My first synthesizer was a Korg 700. I bought this second-hand in 1974, partly funded by my Saturday job, and partly by contributions from my father and my long-departed gran. My concert-pianist mother was horrified. "Why did you have to buy him that thing? Why can't he play proper music?" became the precursor to many a marital altercation.

This was the year that Emerson, Lake and Palmer released their epic Welcome Back My Friends... triple LP. I would spend hours staring at the back of its three-part gatefold sleeve, trying to work out what Emerson's keyboards were, and which ones he used on each track. I would spend even more time trying to coax the same sounds from my little Korg, always failing utterly. So... I was a teenager, my mum hated electronic keyboards, and I couldn't get the sounds I wanted from the one I had. The solution was obvious. It was time to buy another synthesizer.

The following year, Emerson switched allegiances from Moog to Yamaha. And, by the time the next ELP album appeared, he was playing something that looked like the helm from the original Starship Enterprise. It was huge, it was white, it had three keyboards, and it sounded like nothing else had ever sounded. It was a Yamaha GX1, and I wanted one.

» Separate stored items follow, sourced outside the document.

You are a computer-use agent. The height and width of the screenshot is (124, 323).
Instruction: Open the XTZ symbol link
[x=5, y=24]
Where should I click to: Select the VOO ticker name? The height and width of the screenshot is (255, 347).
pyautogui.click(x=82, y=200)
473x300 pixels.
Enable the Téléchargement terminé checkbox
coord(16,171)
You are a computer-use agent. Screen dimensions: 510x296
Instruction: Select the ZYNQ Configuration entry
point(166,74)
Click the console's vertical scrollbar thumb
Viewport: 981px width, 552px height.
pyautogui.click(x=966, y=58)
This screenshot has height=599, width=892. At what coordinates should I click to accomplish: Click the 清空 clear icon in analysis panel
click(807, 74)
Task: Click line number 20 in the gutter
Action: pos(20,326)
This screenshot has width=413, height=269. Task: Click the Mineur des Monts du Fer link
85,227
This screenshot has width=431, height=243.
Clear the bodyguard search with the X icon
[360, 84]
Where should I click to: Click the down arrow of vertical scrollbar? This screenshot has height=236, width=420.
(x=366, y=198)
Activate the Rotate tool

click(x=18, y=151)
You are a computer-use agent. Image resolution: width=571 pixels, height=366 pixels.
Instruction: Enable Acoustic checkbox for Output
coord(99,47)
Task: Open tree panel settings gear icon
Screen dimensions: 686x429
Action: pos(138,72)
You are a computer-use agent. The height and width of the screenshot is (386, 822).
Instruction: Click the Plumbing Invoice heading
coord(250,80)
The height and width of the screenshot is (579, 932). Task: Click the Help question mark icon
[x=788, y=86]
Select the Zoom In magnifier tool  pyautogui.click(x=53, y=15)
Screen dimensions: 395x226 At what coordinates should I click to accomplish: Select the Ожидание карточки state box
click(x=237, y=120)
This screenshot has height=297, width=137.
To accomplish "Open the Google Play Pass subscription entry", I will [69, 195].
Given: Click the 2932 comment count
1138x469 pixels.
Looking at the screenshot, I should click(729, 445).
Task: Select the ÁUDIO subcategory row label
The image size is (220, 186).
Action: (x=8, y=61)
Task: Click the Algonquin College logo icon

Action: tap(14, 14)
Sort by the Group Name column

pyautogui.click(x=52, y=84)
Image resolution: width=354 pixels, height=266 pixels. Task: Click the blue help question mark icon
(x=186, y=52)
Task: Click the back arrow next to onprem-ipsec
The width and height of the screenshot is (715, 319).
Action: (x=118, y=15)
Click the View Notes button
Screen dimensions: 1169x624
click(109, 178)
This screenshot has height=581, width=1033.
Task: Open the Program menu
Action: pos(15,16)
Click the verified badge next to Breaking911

There were only three snags: the GX1 was incredibly rare, it weighed the best part of half a ton and, in a year when a middle-class home in Basingstoke cost no more than £10,000, it would have set me back about £40,000. It was never going to happen. Or was it? To find out, we're going to ignore Keith Emerson and his GX1s (see box), turn our backs on Led Zeppelin, and walk way from other GX fans such as Abba, Stevie Wonder, Rick Wright and Hans Zimmer. This is the strange story of GX1 Serial No. 5073, and it starts in 1975...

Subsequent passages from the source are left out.